Overview
Above Ground Storage Tank (AGST) Calibration is a precision process used to determine the exact volume of a storage tank for accurate measurement of stored products. Calibration is performed in accordance with the API Manual of Petroleum Measurement Standards Chapter 2, Section 2D (API MPMS 2.2D), using advanced 3D laser scanning technology.
This method, also known as EODR Calibration (Electro Optical Distance Ranging), operates on the principles of LiDAR (Light Detection and Ranging). The process uses a high-precision total station or 3D laser scanner to collect x, y, z coordinates of the internal tank geometry.
Principle of EODR (3D Laser Calibration)
EODR calibration technology uses a laser source that detects surfaces and objects within a 360-degree field and up to 120 meters in range. The scanner captures millions of data points, generating a 3D model of the tank interior, enabling accurate volume computations. This technique minimizes human error, enhances data reliability, and ensures repeatable measurements.
Pre-Assessment for Tank Calibration
Before initiating the calibration process, a pre-assessment must be conducted by the Calibration Engineer to verify that:
- All major repairs or modifications to the tank structure are completed.
- NDT (Non-Destructive Testing) and Hydrostatic Testing have been performed in accordance with API 650 and API 653 standards.
- The tank interior is clean, dry, and free of scaffolding or obstructions.
Fuel Oil Tank Calibration Procedure
Calibration (or strapping) is the science of determining the true volume of a tank at various fill levels. This data is used to develop a calibration chart or volume table, which is critical for inventory control, custody transfer, and product reconciliation.
Key Terminologies in Tank Calibration
| Term | Definition |
|---|---|
| Datum Plate | The plate located at the base of the tank on the vertical axis beneath the dipping reference point. Used as a measurement origin. |
| Dip Hatch | An opening on the tank roof for sampling, dipping, or ullaging. |
| Dip Pipe | A guide pipe installed from the dip hatch down to the datum plate, essential for floating roof tanks. |
| Shell Plate Thickness | Thickness (in mm) of each tank shell course, measured via Ultrasonic Thickness Measurement (UTM). |
| Tank Height | Vertical distance between the dipping reference point and the datum plate. |
| Dip | The distance from the datum plate to the product surface level inside the tank. |
| Course | A horizontal circumferential ring of steel plates forming the tank shell. |
| Deadwood | Internal components that affect tank volume. Positive deadwood adds to volume; Negative deadwood reduces it. |
EODR Calibration Procedure
Setup – The 3D laser scanner is placed inside the tank.

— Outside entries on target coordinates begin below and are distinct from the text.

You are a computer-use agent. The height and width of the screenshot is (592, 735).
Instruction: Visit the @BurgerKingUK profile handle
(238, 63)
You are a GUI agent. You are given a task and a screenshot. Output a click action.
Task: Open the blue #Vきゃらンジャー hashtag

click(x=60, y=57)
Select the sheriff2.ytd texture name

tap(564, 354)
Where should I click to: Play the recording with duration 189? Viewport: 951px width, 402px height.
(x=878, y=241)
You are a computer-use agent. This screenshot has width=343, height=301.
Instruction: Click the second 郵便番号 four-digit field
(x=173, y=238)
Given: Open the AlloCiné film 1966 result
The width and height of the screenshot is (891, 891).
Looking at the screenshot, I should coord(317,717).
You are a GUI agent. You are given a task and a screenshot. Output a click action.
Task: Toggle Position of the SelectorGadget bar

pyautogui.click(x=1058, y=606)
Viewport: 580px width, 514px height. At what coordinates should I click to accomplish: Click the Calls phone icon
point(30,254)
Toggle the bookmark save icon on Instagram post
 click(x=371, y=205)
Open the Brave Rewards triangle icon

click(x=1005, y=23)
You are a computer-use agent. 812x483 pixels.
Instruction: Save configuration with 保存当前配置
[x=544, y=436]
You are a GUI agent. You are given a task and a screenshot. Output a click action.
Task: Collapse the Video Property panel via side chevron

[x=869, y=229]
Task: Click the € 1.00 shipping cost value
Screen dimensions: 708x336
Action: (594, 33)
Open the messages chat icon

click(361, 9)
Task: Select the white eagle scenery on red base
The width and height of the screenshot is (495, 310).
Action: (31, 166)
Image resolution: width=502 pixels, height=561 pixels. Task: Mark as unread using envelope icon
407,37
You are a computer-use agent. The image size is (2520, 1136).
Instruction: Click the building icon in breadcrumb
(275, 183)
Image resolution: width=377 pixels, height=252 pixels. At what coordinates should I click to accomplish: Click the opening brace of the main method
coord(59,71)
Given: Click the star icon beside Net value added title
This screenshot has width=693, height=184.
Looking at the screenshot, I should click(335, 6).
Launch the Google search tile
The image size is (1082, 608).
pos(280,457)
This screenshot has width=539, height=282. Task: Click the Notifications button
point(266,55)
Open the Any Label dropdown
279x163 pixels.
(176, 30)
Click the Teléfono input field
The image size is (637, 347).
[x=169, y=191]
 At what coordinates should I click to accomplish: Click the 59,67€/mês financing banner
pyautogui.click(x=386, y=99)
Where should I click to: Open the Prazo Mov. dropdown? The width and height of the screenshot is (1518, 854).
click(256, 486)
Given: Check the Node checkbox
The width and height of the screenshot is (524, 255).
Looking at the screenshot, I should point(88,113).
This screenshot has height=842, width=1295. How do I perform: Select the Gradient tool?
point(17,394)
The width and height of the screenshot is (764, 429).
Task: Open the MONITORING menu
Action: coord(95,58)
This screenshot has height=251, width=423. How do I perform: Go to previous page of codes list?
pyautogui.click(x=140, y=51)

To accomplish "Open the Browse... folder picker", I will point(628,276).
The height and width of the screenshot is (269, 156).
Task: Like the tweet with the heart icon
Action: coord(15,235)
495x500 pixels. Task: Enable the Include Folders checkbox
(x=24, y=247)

Scanning – The scanner rotates and collects millions of data points from the internal surface.
Data Processing – Specialized software generates a 3D point cloud and computes the actual geometry of the tank.
Volume Calculation – From this 3D model, a detailed volume table is created, showing precise tank capacities at incremental fill heights.
Storage Tank Calibration Chart Includes:
- Shell plate thickness per course
- Total tank height
- Safe filling height
- Tiltness or out-of-plumb deviation
- Elevation or vertical position of tank
- Dimensions of internal appurtenances (nozzles, manholes, heating coils, etc.)
- Floating roof height and design specifics
- Temperature and density of product (for volume correction factors)
Benefits of EODR Calibration
- Non-intrusive and fast data collection
- High-accuracy measurements
- No need for manual strapping or emptying tank
- Enhanced safety and efficiency
- Conforms with API, ISO, and industry standards
Conclusion
Modern above ground storage tank calibration using LiDAR-based EODR technology provides unmatched accuracy and reliability. By leveraging 3D scanning, facilities can optimize inventory control, ensure compliance with international standards, and reduce operational downtime during measurement.